Амелия морщится, словно от боли, кладёт ей на колени сосуд с цветком. Утирает глаза и нос ладонью и спрашивает:
— Если его выпустить из шара, он сможет жить?
Вероника хочет что-то ответить, но слышит в коридоре тяжёлые шаги, вскакивает. Шар, словно живой, катится под кровать, и Амелия ныряет за ним. В ту же секунду дверь в комнату распахивается, впуская Бастиана. Одного взгляда на осунувшееся лицо с лихорадочно блестящими глазами, на всклокоченные грязные волосы достаточно, чтобы Вероника испуганно попятилась.
— Где ты шлялась? — цедит Бастиан сквозь зубы. — Это что за маскарад в три часа ночи? Что на тебе за тряпьё?
Вероника цепенеет от страха, сутулится. Бастиан проходится по комнате, пинком отшвыривает низкую скамейку, стоящую между ним и женой.
— Ты язык проглотила? Где была, отвечай!
Амелия под кроватью замирает, обхватив ладонями сосуд с цветком. Никогда ещё при ней папа не был таким страшным. И тень у него под ногами — жуткая, рваная. Нечеловеческая.
— Я ухожу, — неожиданно твёрдо говорит Вероника и делает шаг вперёд.
Бастиан скрещивает на груди руки, смотрит на неё насмешливо.
— Крыса бежит с корабля, да, Веро? Сядь! Тебя никто не отпускал! — рявкает он. — Завтра, когда чёртовы плебеи придут поднимать нас на колья, я тебя первую за ворота швырну. Но сделаю это сам, поняла?
— Не ори.
Маленькая женщина расправляет плечи, смотрит мужу прямо в глаза.
— Я тебя больше не боюсь. Любовь ты во мне уничтожил, уважение и почитание я хранила, сколько могла. Верности ты не заслужил. А теперь, когда я знаю, кто убил моих родителей…
— Что?! — перебивает он её. — Что-что?
— Я не буду жить в одном доме с убийцами.
Бастиан хватает её за волосы, швыряет на кровать. Вытаскивает из брюк ремень.
— Ты кого убийцами называешь, тварь? Проси прощения сейчас же!
Амелия зажимает уши, чтобы не слышать, как вскрикивает от боли мама и как свистит ремень в отцовских руках. Хочется выскочить, укусить и пнуть того Зверя, что притворяется её отцом, но ей так страшно, что она не может даже двинуться.
«Мама, беги!» — кричит она беззвучно, уткнувшись лицом в ковёр.

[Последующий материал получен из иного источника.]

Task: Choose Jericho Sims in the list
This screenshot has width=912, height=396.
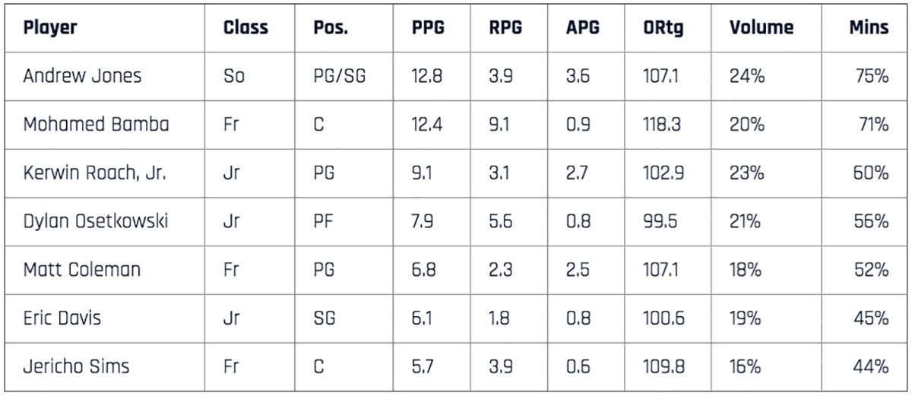Action: click(x=76, y=366)
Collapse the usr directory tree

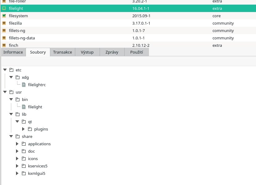[5, 92]
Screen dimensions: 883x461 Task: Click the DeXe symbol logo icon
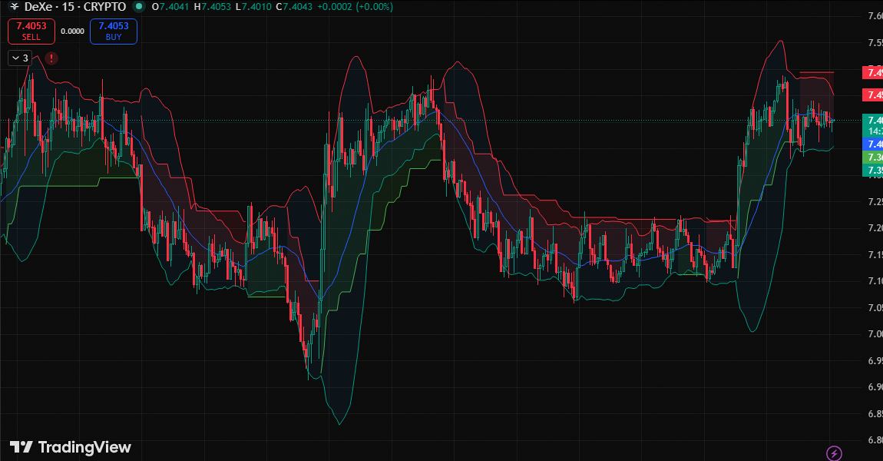coord(13,7)
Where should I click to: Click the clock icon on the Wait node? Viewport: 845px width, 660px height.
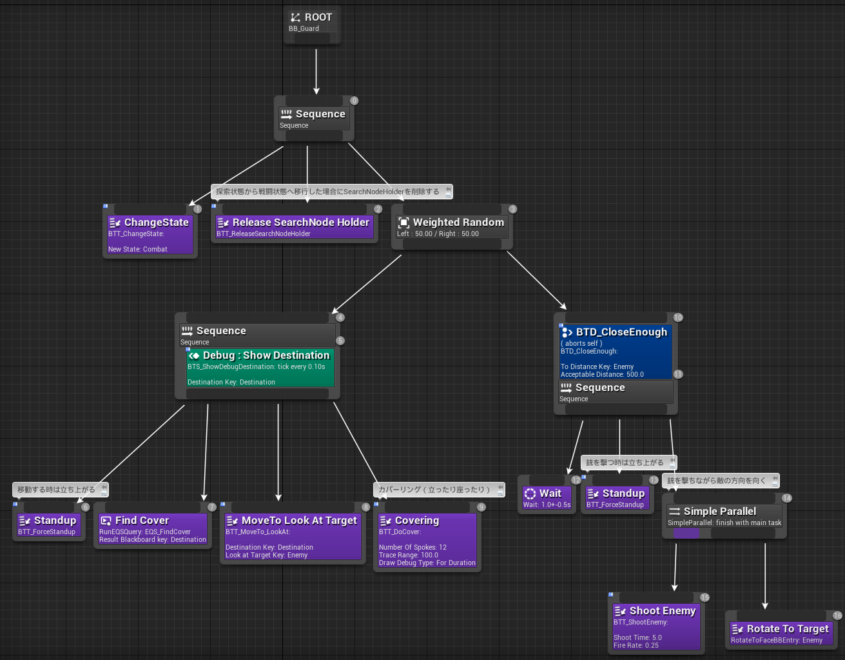[530, 493]
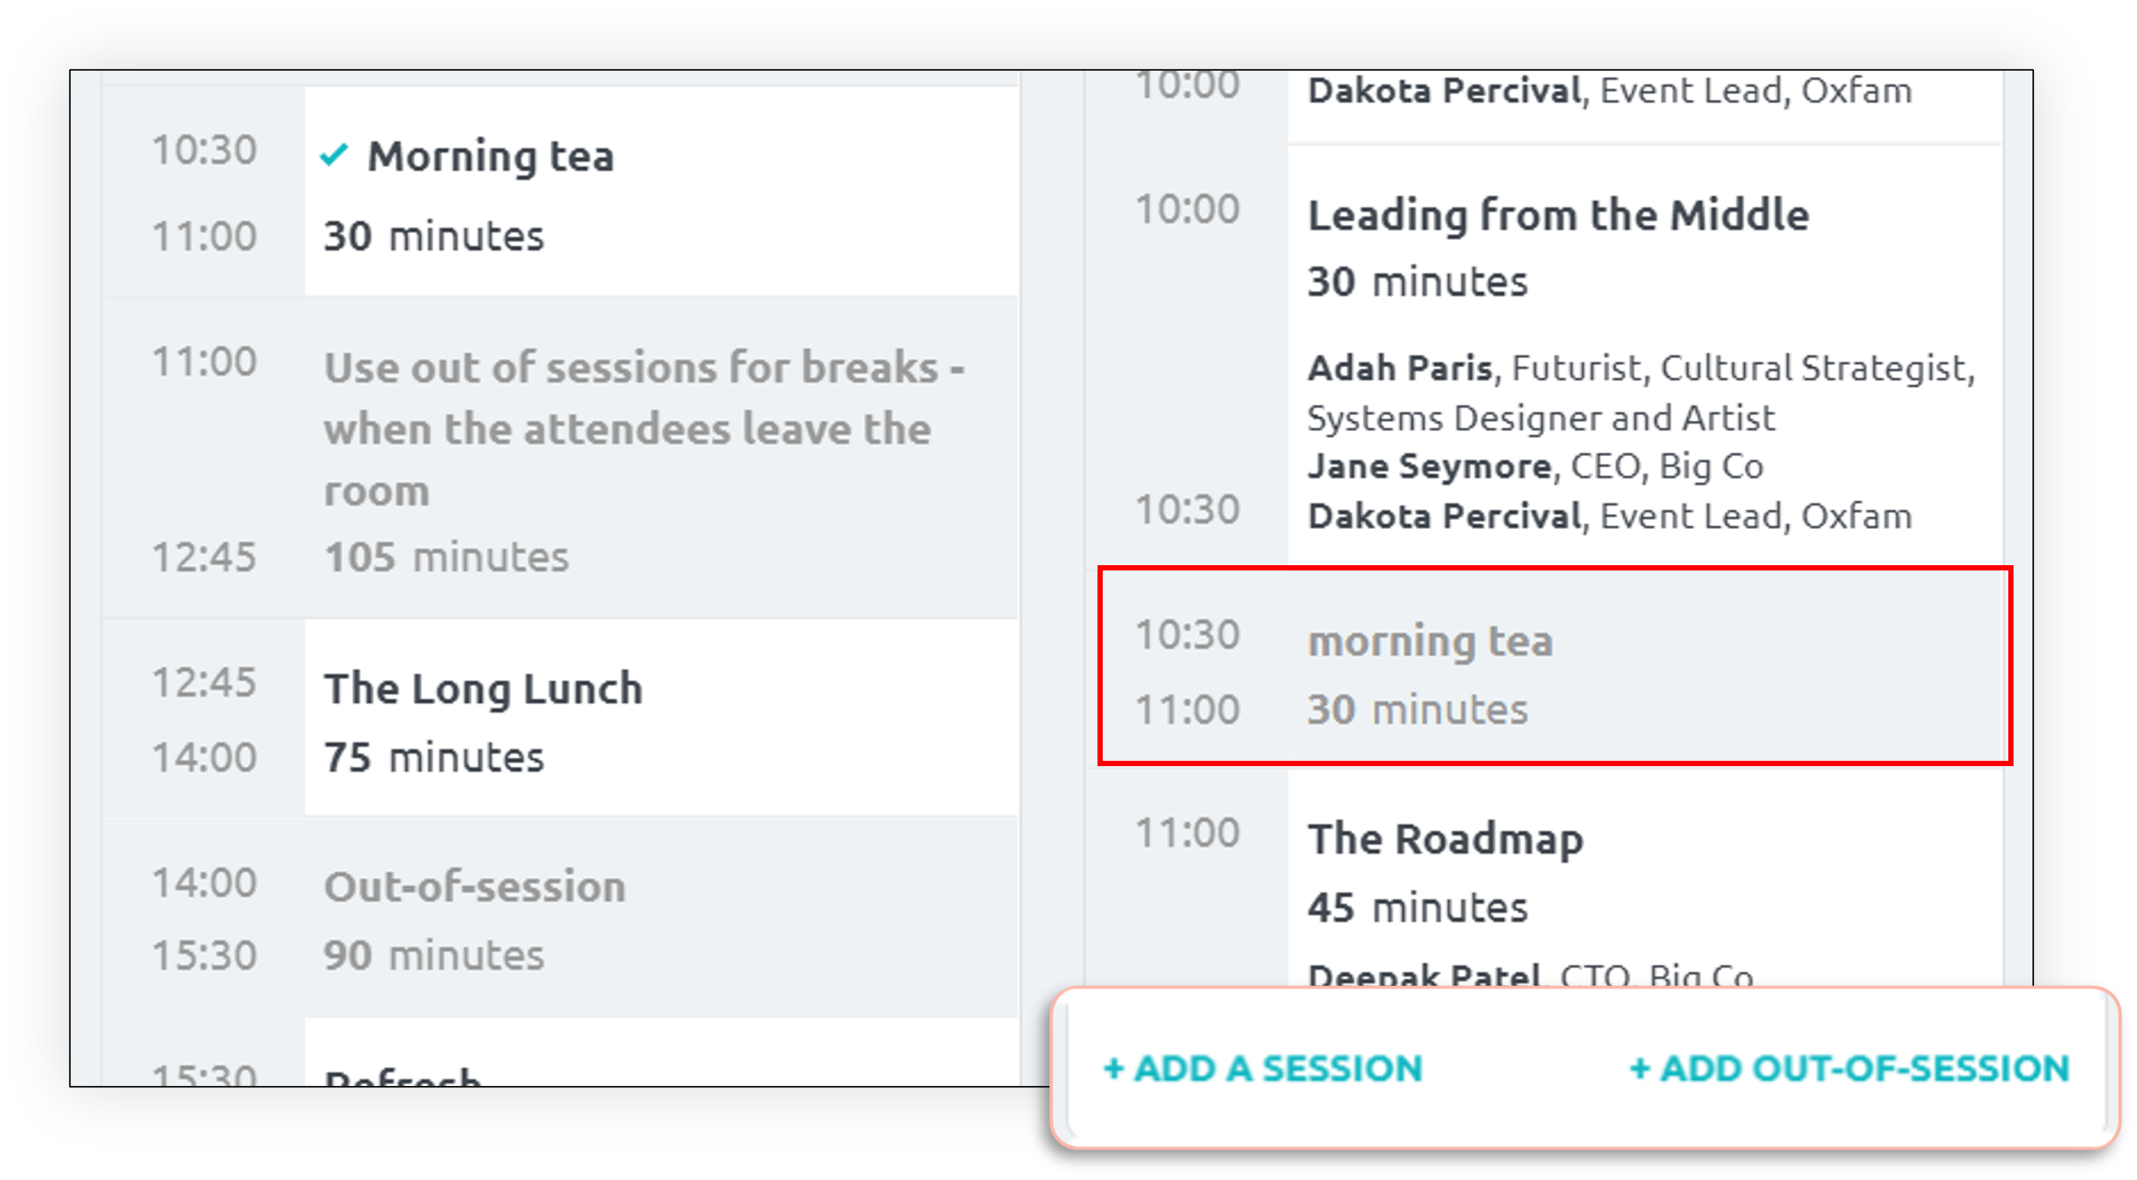Screen dimensions: 2137x1180
Task: Click the 90 minutes duration label
Action: 434,955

Бастиан хлещет жену ремнём наотмашь, не глядя. Вероника извивается на кровати, марая нежно-сиреневое покрывало красным, пытается уползти, но каждый следующий удар заставляет её скорчиться, закрыться ладонями. Наконец ей удаётся вывернуться. Она отталкивает мужа обеими руками и бросается к двери.
— Куда? — рычит Бастиан.
— Все узнают! Все!
Он догоняет её одним прыжком, рывком за локоть разворачивает к себе.

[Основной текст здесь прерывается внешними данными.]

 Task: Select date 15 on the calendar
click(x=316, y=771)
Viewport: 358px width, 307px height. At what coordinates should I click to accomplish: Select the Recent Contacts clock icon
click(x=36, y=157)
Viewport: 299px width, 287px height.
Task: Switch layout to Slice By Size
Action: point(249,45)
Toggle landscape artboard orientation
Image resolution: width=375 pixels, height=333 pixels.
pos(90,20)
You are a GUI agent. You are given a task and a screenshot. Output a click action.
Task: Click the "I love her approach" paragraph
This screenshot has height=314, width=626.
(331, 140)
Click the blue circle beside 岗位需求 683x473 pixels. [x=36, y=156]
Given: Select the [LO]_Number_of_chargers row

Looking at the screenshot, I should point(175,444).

— Ты отсюда не выйдешь, — говорит Зверь голосом Бастиана Каро.
От женщины перед ним вкусно пахнет кровью. Жертвой. Борьбой. Зверь с удовольствием втягивает ноздрями её запах и тихо рокочет.

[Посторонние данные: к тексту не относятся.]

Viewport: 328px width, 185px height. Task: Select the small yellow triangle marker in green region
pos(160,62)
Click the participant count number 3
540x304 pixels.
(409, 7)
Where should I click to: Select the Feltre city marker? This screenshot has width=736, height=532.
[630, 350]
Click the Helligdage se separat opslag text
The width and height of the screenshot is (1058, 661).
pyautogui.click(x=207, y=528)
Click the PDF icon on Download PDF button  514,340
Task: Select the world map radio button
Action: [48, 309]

«Хорошо. Очень хорошо. Трепыхайся, царапайся. Я слышу, как ты дышишь. Слабенькая, сладкая. Моя вещь. Моя добыча».
Пальцы собираются в кулак. Жест, отточенный годами. Один удар — резкий, снизу вверх, чётко в висок. Выверенный. Единственный.
«Хорошшшшшо… хорошшшо…»
Страшная рваная тень исчезает. И внезапно Амелия видит прямо перед собой мамино лицо. Мама лежит на полу, протянув к ней руку, покрытую синяками и свежими ссадинами. Смотрит на Амелию, губы еле-еле двигаются, но девочка не слышит слов.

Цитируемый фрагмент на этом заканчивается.